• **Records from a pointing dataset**
—————

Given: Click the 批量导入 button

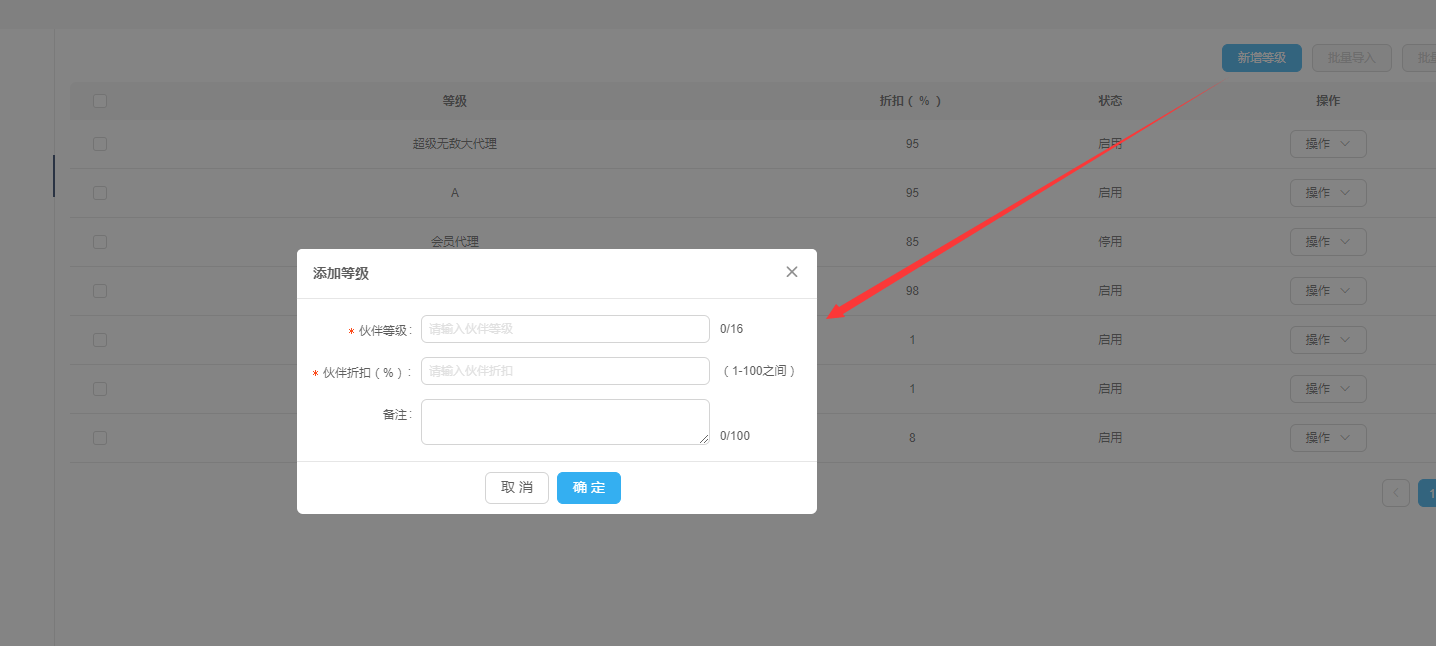Looking at the screenshot, I should point(1351,58).
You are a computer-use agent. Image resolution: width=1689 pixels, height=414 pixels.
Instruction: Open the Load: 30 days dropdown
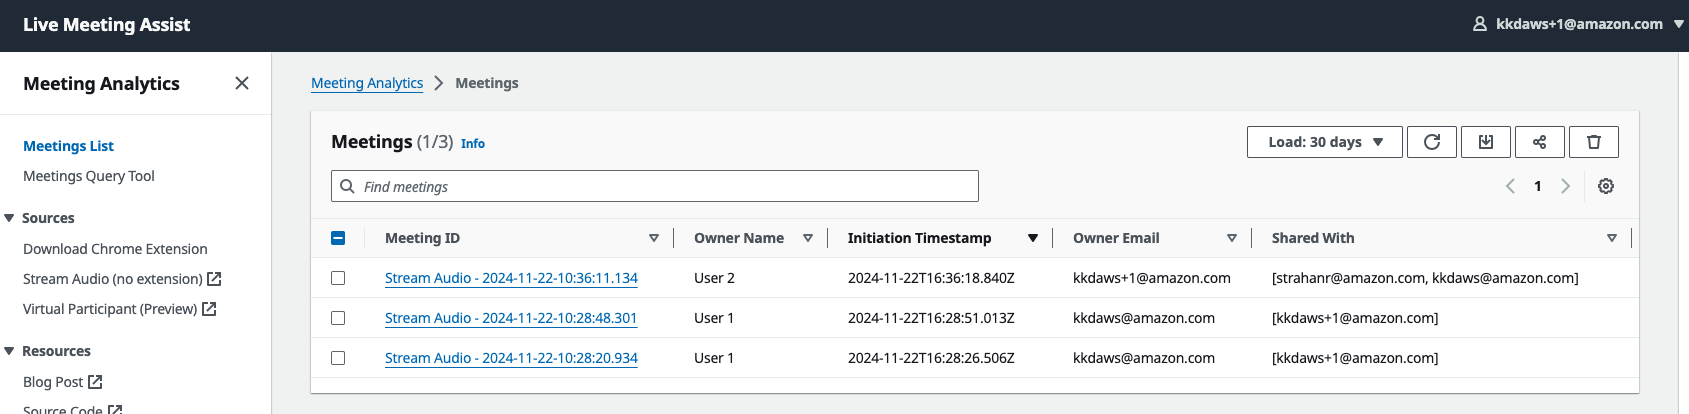1324,142
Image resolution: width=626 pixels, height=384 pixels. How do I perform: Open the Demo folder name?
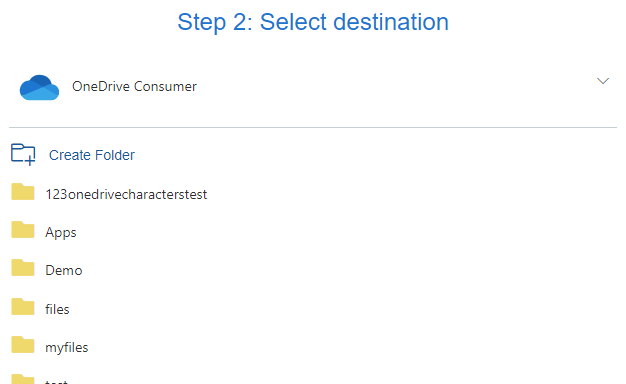pos(64,271)
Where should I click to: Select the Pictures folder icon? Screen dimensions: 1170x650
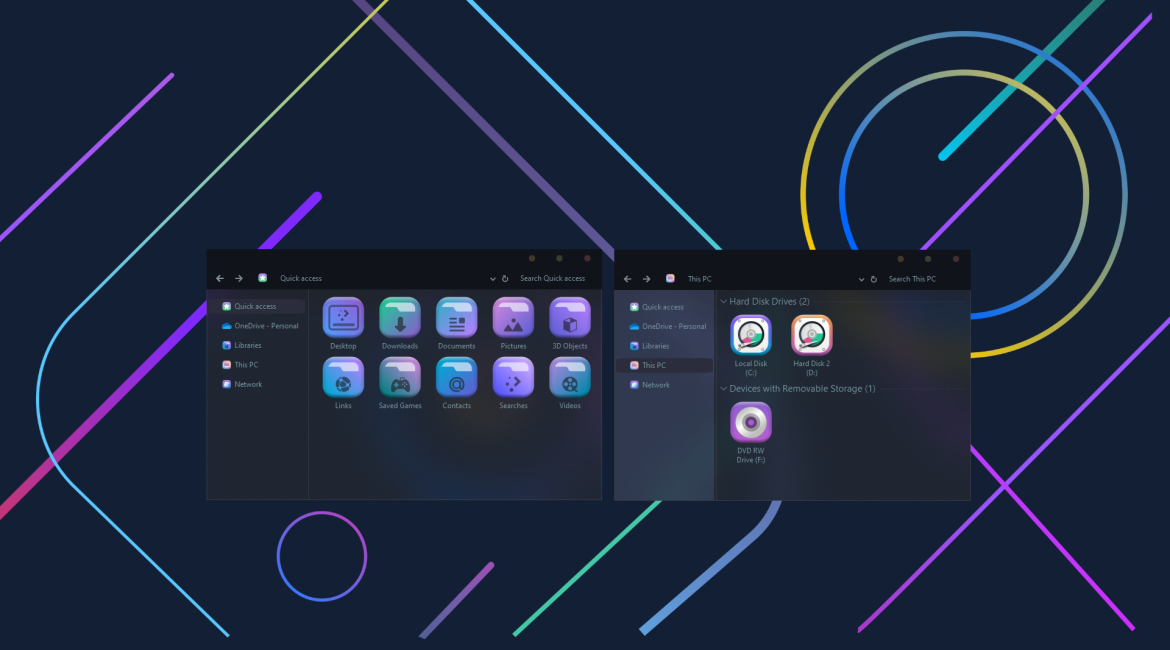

—————

• **What needs to be done**
Starting at the line that contains "Image resolution: width=626" and continuing through the end of the entries, write those lines out again, requests included, with each coordinate in the answers multiplied by 1.05 and rounded to a whole number (halves round up). Omit the pictures.

• **The completed task**
Image resolution: width=626 pixels, height=384 pixels. How do I perform: Open the Demo folder name?
pos(67,285)
Where should I click to: Select the Pictures folder icon? Screen dimensions: 1170x650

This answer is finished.